======== DOCUMENT SECTION ========

The daughter of US Representative Katherine Clark will see her assault and vandalism case dismissed after she writes a letter of apology to the Boston police officer she is accused of hitting in the face during a protest on Boston Common earlier this year, and meets other conditions set by a Boston Municipal Court judge on Wednesday.
Riley Dowell already has written the letter of apology to Officer Daniel Roca, who sustained a bloody nose when police responded to an anti-police protest on Jan. 21 at the Parkman Bandstand and caught Dowell spray-painting the monument, according to the Suffolk district attorney’s office.
Dowell now has one year to complete 30 hours of community service and re-pay the city for cleaning up her graffiti, according to the District Attorney’s Office.
At the protest, someone who was later identified as Dowell, 23, was seen spray-painting the monument with the words “NO COP CITY” and “ACAB,” an anti-police slogan, police said at the time in a statement.

======== PROVIDED MATERIAL ========

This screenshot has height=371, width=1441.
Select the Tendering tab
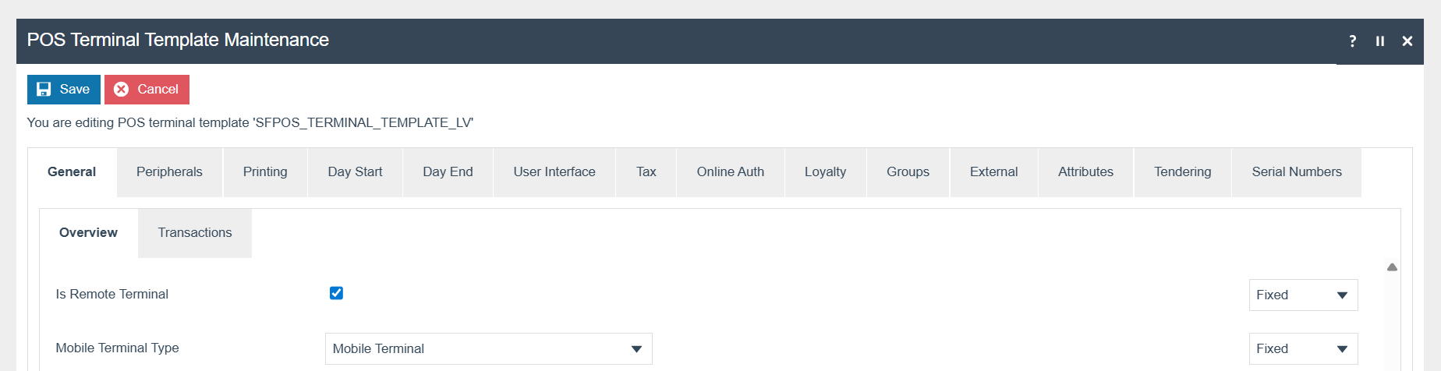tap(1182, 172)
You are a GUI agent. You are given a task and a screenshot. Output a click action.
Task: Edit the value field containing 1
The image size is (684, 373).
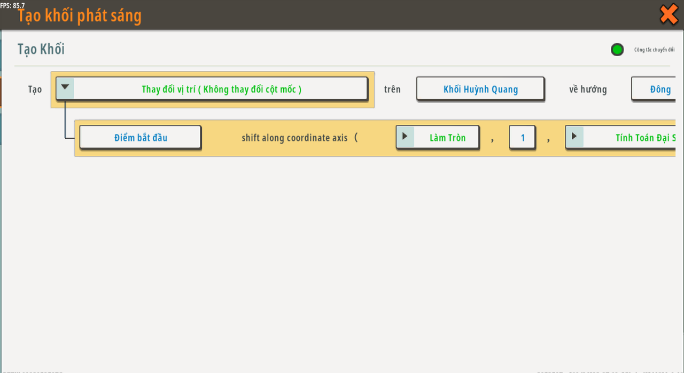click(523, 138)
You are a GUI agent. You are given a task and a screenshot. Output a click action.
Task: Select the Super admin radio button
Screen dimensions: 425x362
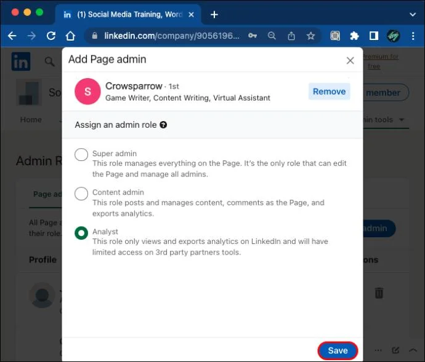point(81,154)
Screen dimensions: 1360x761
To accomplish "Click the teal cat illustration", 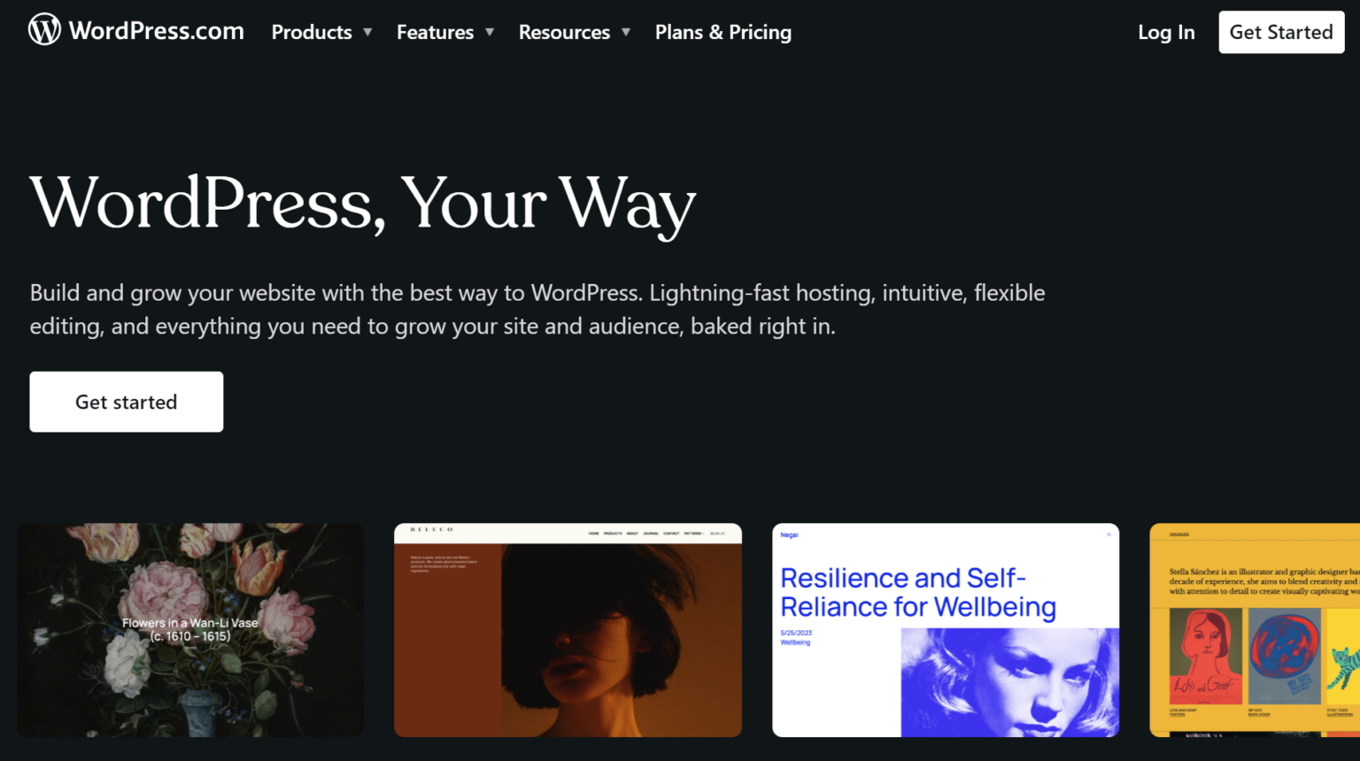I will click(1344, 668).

========

§ **PROBLEM TO SOLVE**:
Write the next part of the news report above about the court case of Riley Dowell, picking up right after its final sentence.

§ **SOLVED EXERCISE**:
Judge Steven Key also order Dowell to continue individual therapy, to complete a community-based program, and to stay away from Boston Common, the district attorney’s office said.
Two days after her arrest, Dowell pleaded not guilty to assault and battery on a police officer and vandalizing a historic marker or monument.
“The case will be dismissed upon successful completion of all conditions within the one year period,” prosecutors said.
Clark, the House Democratic Whip, publicly acknowledged her daughter’s arrest in a statement issued in January.
“I love Riley, and this is a very difficult time in the cycle of joy and pain in parenting,” Clark’s statement said. “This will be evaluated by the legal system, and I am confident in that process.”